## Set of tasks
[a] From the quoted blurbs in the piece on movie blurbs and critics, list every hyphenated word.
[b] Copy out everything in the piece on movie blurbs and critics from "8 ...and the" down to "into the sewer.", and switch each "critics" to "reviewers".

═══ Document text ═══

7. The following words...
"A masterpiece!" "Jaw-droppingly awesome!" "A roller-coaster ride from start to finish!" "An adrenaline-pumping, heart-stopping adventure!" "The most fun I've had at the movies this season!" "Strap yourself in and hold on tight!" "Two thumbs up!" "It's indelibly etched in your memory!" "Wow! A film that will knock your socks off!" "[Insert stars' names here] give standout performances sure to be remembered at Oscar time!" "Thrilling!" "It's top-tier movie escapism!" "Smart, sophisticated and sexy! The chemistry between the stars literally explodes!"
8 ...and the fools who write them
Which is to say film critics, among whom I must include (and therefore indict) myself. I've used the word masterpiece a few times myself, which I think is actually worse and more dishonest than most of the hyperbolic tripe quoted above (most of which was probably purchased from or blackmailed out of critics by studio PR flacks, and all of which comes verbatim from one week's worth of press movie ads). As a breed we critics have collectively lowered our quality thresholds to ensure that we can deal with at least some of the trash that washes up in our multiplexes on a Friday. And thanks to the wonderful innovation that scientists call the Quote-Whore, we know that the threshold may yet descend through the floor and into the sewer.
9. Ten best lists
Because I can't think of even five movies released last year that I'd pay to see again, not even on video. Because lists are a form of sexual sublimation and ego-food for Hornby-esque sadsack losers without dates.

═══ Extracted entries ═══

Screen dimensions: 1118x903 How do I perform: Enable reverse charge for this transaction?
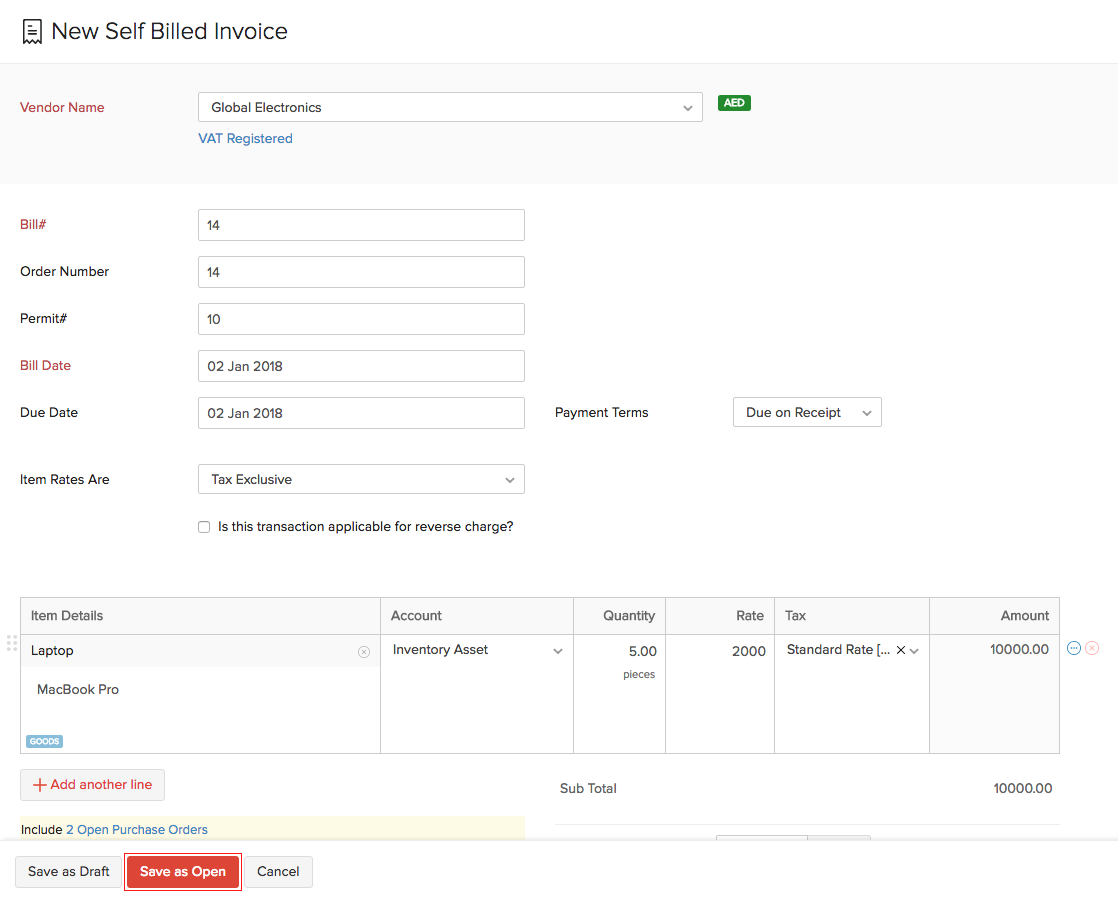point(204,526)
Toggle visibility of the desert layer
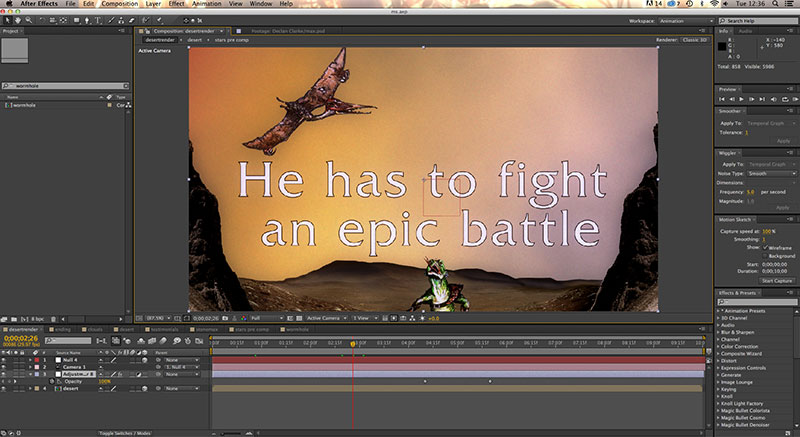The image size is (800, 437). tap(5, 388)
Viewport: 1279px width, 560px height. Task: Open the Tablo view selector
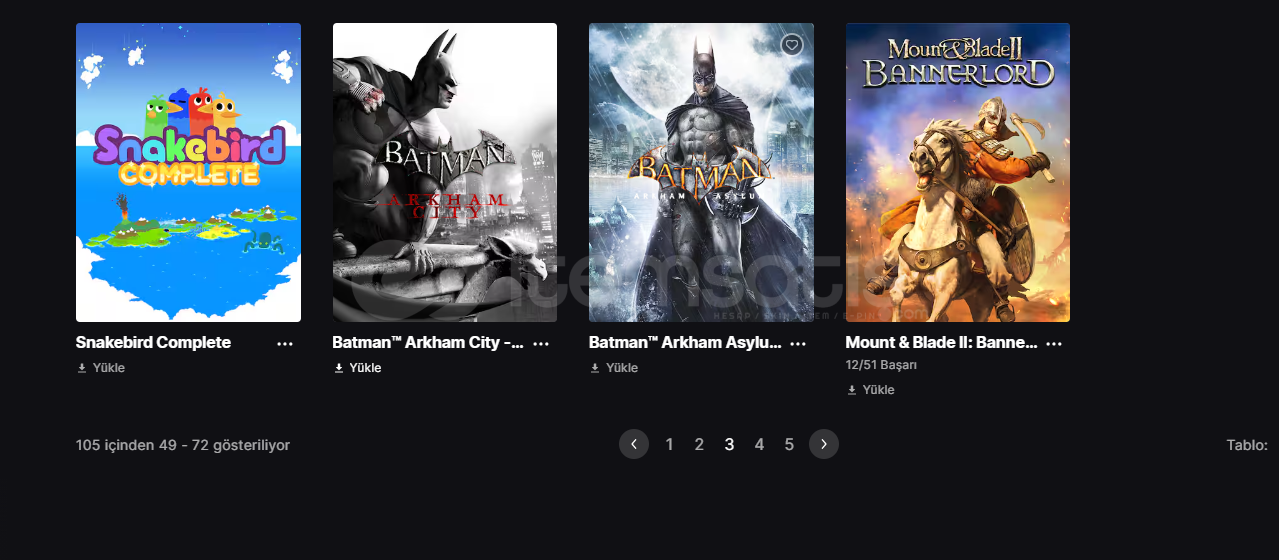pyautogui.click(x=1247, y=445)
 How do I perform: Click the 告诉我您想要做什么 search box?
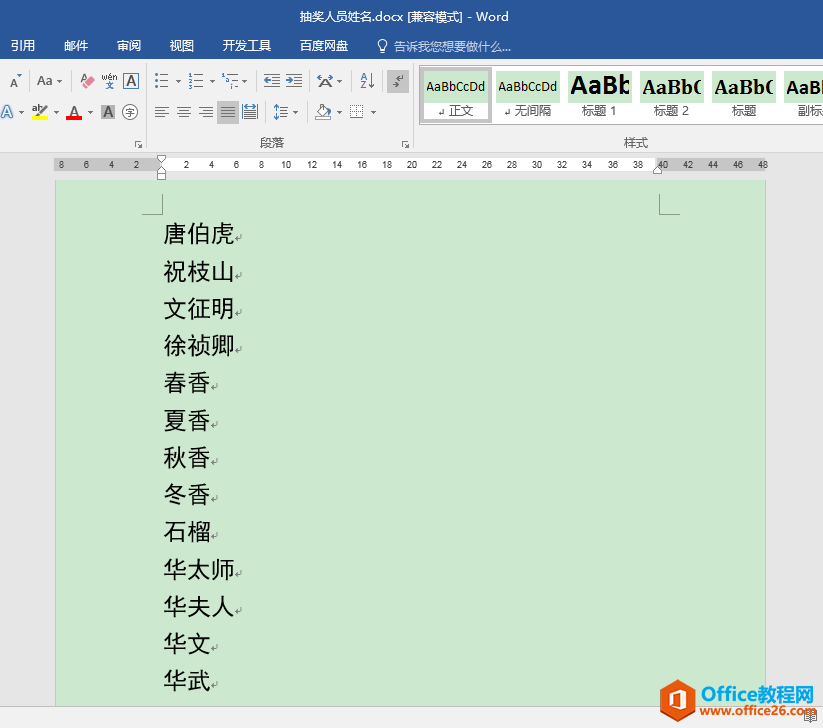click(452, 46)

═══

## Exercise answers
[a]
Jaw-droppingly
roller-coaster
adrenaline-pumping
heart-stopping
top-tier

[b]
8 ...and the fools who write them
Which is to say film reviewers, among whom I must include (and therefore indict) myself. I've used the word masterpiece a few times myself, which I think is actually worse and more dishonest than most of the hyperbolic tripe quoted above (most of which was probably purchased from or blackmailed out of reviewers by studio PR flacks, and all of which comes verbatim from one week's worth of press movie ads). As a breed we reviewers have collectively lowered our quality thresholds to ensure that we can deal with at least some of the trash that washes up in our multiplexes on a Friday. And thanks to the wonderful innovation that scientists call the Quote-Whore, we know that the threshold may yet descend through the floor and into the sewer.